**Task to complete:** Copy the listing below line for line, with no changes.

**Data supplied:**
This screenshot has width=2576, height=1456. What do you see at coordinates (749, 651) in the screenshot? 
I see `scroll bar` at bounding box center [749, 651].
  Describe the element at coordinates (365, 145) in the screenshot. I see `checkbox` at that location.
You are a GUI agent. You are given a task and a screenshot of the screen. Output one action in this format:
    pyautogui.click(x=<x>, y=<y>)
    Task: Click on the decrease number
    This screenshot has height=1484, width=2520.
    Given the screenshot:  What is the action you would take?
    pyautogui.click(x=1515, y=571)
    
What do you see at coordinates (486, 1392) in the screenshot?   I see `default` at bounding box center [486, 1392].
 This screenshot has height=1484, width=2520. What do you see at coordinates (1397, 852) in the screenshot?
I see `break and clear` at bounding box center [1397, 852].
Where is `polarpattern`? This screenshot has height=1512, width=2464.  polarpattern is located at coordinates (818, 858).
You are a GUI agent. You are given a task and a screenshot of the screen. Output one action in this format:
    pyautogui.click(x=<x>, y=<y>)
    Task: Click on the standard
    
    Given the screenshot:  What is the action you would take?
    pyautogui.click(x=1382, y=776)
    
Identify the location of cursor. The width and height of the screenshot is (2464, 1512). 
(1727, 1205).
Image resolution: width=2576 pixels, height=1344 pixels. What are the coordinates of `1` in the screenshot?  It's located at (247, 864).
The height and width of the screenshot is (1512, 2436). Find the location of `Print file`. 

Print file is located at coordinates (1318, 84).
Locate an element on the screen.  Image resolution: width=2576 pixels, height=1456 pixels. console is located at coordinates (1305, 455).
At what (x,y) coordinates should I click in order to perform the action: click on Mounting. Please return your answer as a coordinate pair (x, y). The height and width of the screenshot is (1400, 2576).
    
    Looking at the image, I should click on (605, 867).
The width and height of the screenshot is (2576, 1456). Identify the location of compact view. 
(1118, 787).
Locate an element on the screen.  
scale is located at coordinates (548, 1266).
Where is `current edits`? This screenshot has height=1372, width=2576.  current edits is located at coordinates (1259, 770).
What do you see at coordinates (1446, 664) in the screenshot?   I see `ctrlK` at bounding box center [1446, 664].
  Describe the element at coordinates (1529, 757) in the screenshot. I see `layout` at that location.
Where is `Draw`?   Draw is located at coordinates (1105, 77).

**Reply:**
This screenshot has width=2576, height=1456. What do you see at coordinates (749, 651) in the screenshot? 
I see `scroll bar` at bounding box center [749, 651].
  Describe the element at coordinates (365, 145) in the screenshot. I see `checkbox` at that location.
You are a GUI agent. You are given a task and a screenshot of the screen. Output one action in this format:
    pyautogui.click(x=<x>, y=<y>)
    Task: Click on the decrease number
    This screenshot has height=1484, width=2520.
    Given the screenshot:  What is the action you would take?
    pyautogui.click(x=1515, y=571)
    
What do you see at coordinates (486, 1392) in the screenshot?   I see `default` at bounding box center [486, 1392].
 This screenshot has height=1484, width=2520. What do you see at coordinates (1397, 852) in the screenshot?
I see `break and clear` at bounding box center [1397, 852].
Where is `polarpattern`? This screenshot has height=1512, width=2464.  polarpattern is located at coordinates (818, 858).
You are a GUI agent. You are given a task and a screenshot of the screen. Output one action in this format:
    pyautogui.click(x=<x>, y=<y>)
    Task: Click on the standard
    
    Given the screenshot:  What is the action you would take?
    pyautogui.click(x=1382, y=776)
    
Identify the location of cursor. The width and height of the screenshot is (2464, 1512). 
(1727, 1205).
Image resolution: width=2576 pixels, height=1344 pixels. What are the coordinates of `1` in the screenshot?  It's located at (247, 864).
The height and width of the screenshot is (1512, 2436). Find the location of `Print file`. 

Print file is located at coordinates (1318, 84).
Locate an element on the screen.  Image resolution: width=2576 pixels, height=1456 pixels. console is located at coordinates (1305, 455).
At what (x,y) coordinates should I click in order to perform the action: click on Mounting. Please return your answer as a coordinate pair (x, y). The height and width of the screenshot is (1400, 2576).
    
    Looking at the image, I should click on (605, 867).
The width and height of the screenshot is (2576, 1456). Identify the location of compact view. 
(1118, 787).
Locate an element on the screen.  
scale is located at coordinates (548, 1266).
Where is `current edits`? This screenshot has height=1372, width=2576.  current edits is located at coordinates (1259, 770).
What do you see at coordinates (1446, 664) in the screenshot?   I see `ctrlK` at bounding box center [1446, 664].
  Describe the element at coordinates (1529, 757) in the screenshot. I see `layout` at that location.
Where is `Draw`?   Draw is located at coordinates (1105, 77).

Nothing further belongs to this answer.